Master what you hate

I stumbled upon George Gritsouk's Human Git Aliases article a while back. Another one of his posts is called Master What You Hate:

I used to hate ironing clothes and merge conflicts, until I got pretty good at ironing clothes and merge conflicts. Some chores are just unfortunate realities of life, or I’m just too proud to outsource them. I can’t bring myself to pay someone to do my cleaning for me, so my near future has a lot of laundry and vacuuming coming up. The best way I found to stop dreading these things is to get as good at them as possible.

One of two things will happen. Either you get good enough at the task to make it fun, or you’ll get fast enough to not notice the pain.

So do your homework. Look it up on YouTube, RTFM, ask a friend, read a book. Buy the right tools for the job. Practice, practice, practice! Be happier and more productive. You always have the option of avoiding the task like the plague down the line.

As happenstance permits, I had a laundry-related "Eureka"-moment recently as well. I hate doing laundry. But once I stopped bitching about it and got a second drying rack, it's gotten much less inconvenient.
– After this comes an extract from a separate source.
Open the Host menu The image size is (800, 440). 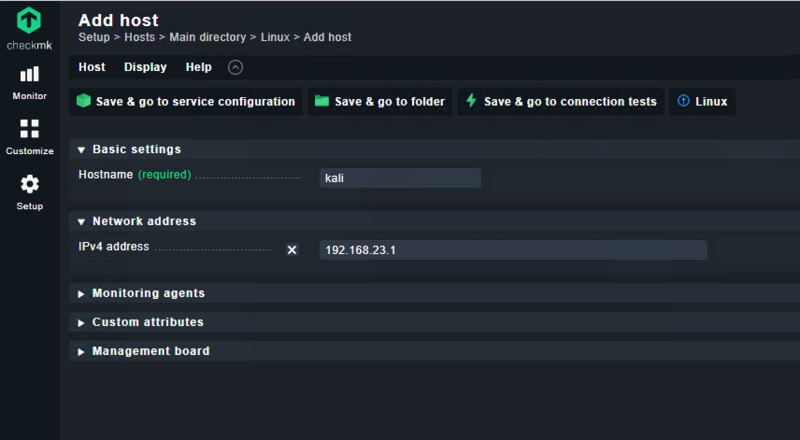tap(92, 68)
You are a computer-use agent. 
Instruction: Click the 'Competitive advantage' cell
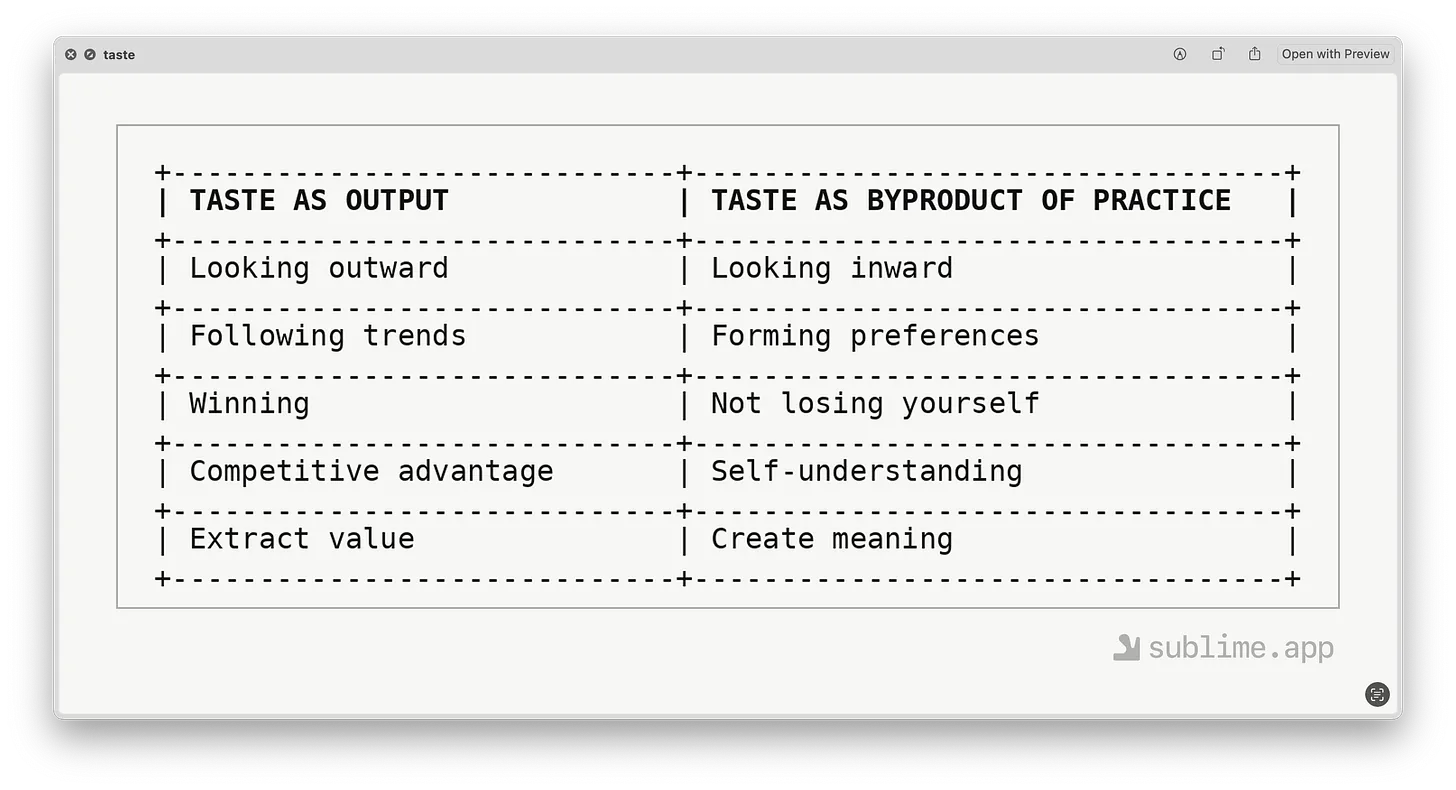pos(371,471)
Instead of fumbling to fit clothes onto my first tightly packed rack, I just drape the other half of them over the second one.

And lest you think I was foolish enough to think this was only about laundry and git, I've also practiced writing law analysis ad nauseam so that it doesn't bother me nearly as much any more.

Note: Since George's site is temporarily down, I've mirrored the content or linked to archival services.